# FFT - VST Plugin



## ste2425 (Dec 5, 2012)

hi

Havent been on here for quite a while but im back!!!!

Anyhoo for my final year project at uni im creating an automatic feedback suppressor vst plugin. I havent codded anything in C++ for nearly a year and a half but i have all of my lecture/lab notes and i got it pretty quickly first time round so im not worried about that.

However im using the steinberg VST SDK and was wondering if either A: does it have built in functions for FFT? or B: what other FFT libraries can the audio coders of you recomend? Id prefer one that have either tutorials or are quite easy to get my head around. Sadly i dont have allot of time to create this and carnt spend all if it trying to understand the FFT.
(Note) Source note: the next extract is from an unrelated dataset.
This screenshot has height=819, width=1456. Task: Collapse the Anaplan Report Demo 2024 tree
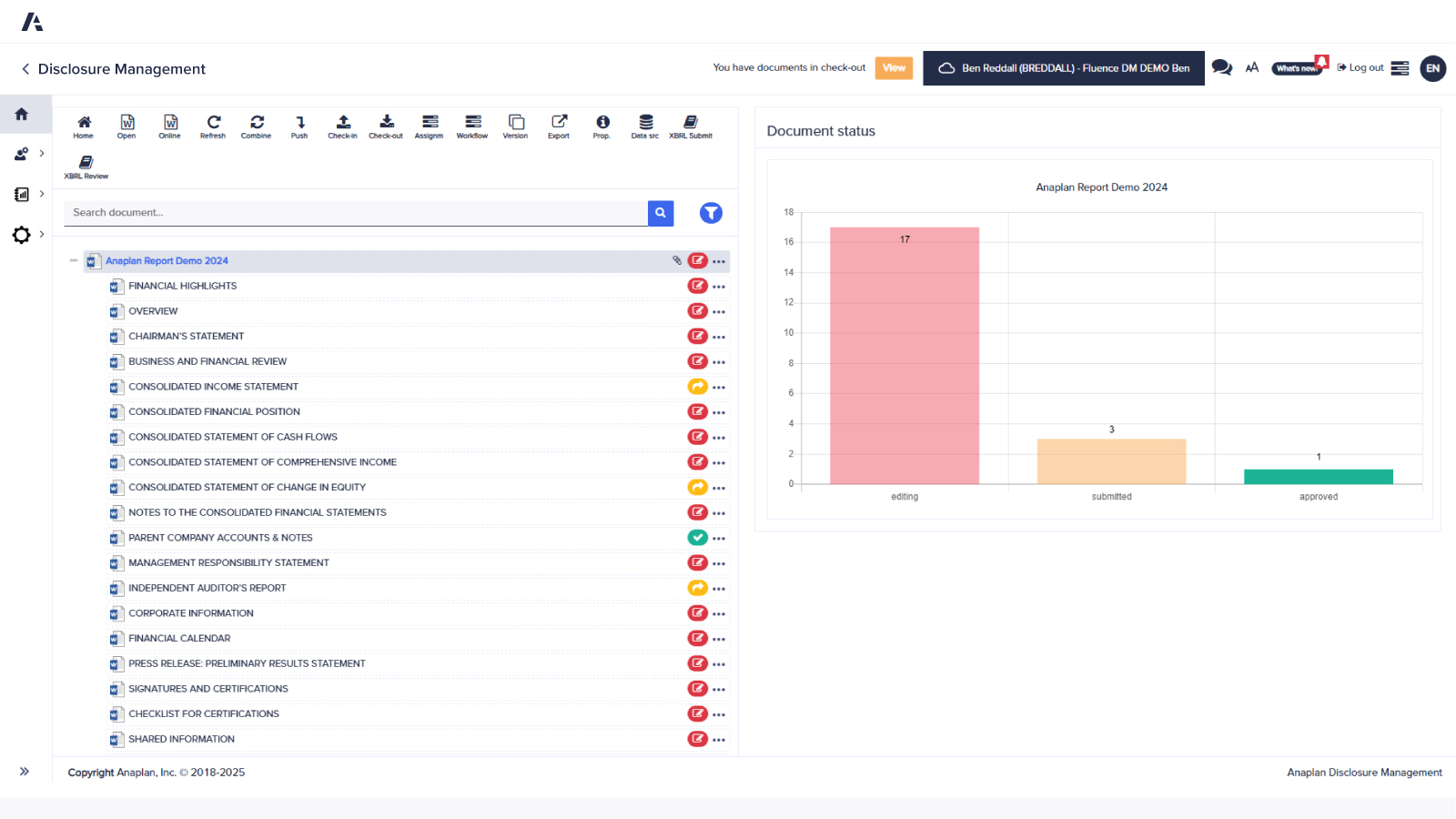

Been looking at FFTReal but carn't seem to find any form of support documentation, either by the author or people using it.

Thanks stephen


----------



## Kreij (Dec 6, 2012)

How about FFTW

Seems to be talked about on other forms. I've never used it, just helping you look.


----------



## ste2425 (Dec 11, 2012)

great stuff ill start googling it up. 

Can you say any of those forum names? or is it against our forum rules? 

thanks


----------



## Kreij (Dec 11, 2012)

It's not against the rules, but it was just people recommending it to people who had posted a similar question about what FFT library was good. There was no real discussion on the libraries themselves.


----------